Task requirements:
Write out each entry below exactly; the images do not belong in your copy.

Dataset records:

....

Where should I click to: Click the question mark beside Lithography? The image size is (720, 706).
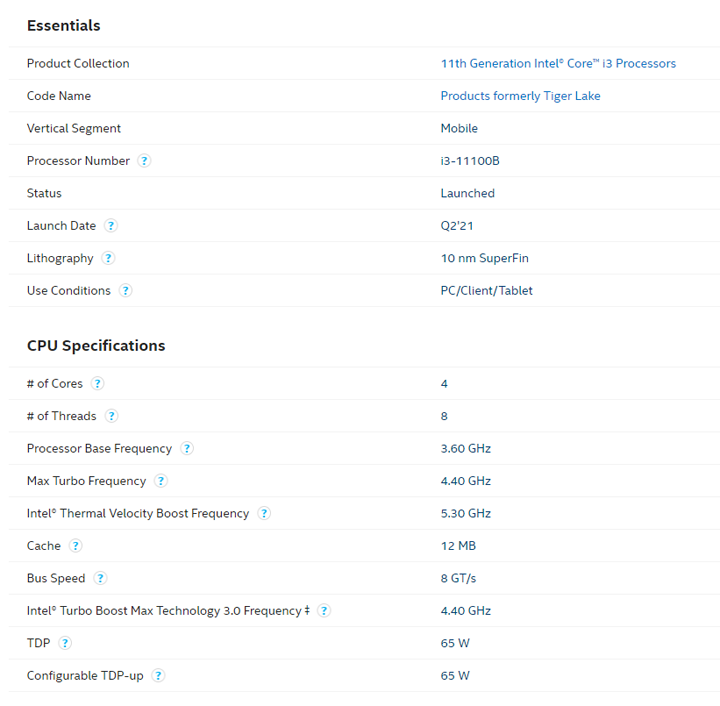108,258
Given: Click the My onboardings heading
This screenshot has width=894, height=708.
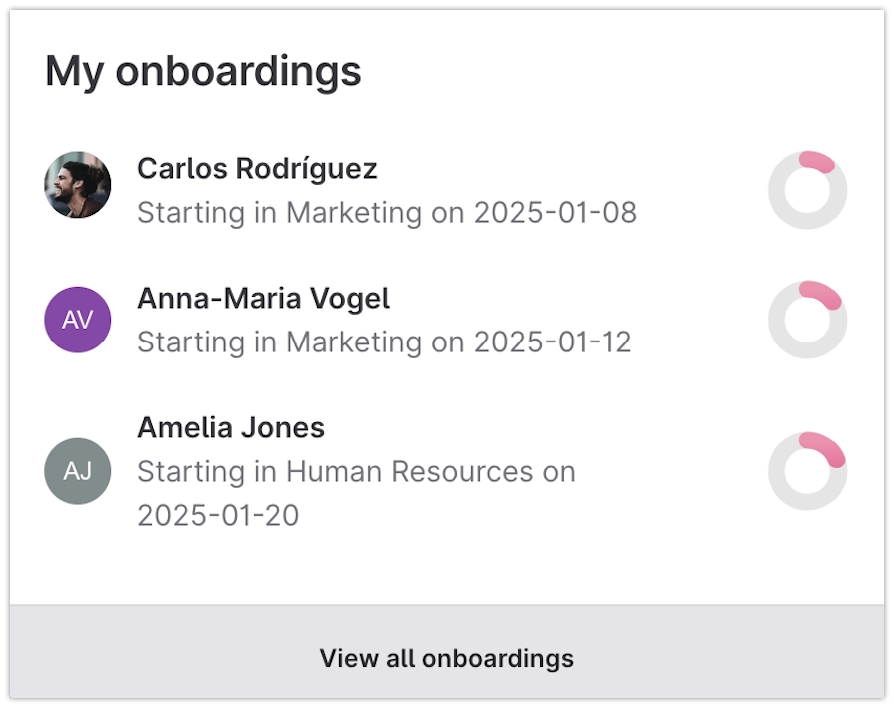Looking at the screenshot, I should click(203, 72).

....

Written answer:
Where should I click to: Click the question mark beside Lithography? The image size is (720, 706).
108,258
Given: Click the My onboardings heading
This screenshot has width=894, height=708.
Looking at the screenshot, I should click(203, 72).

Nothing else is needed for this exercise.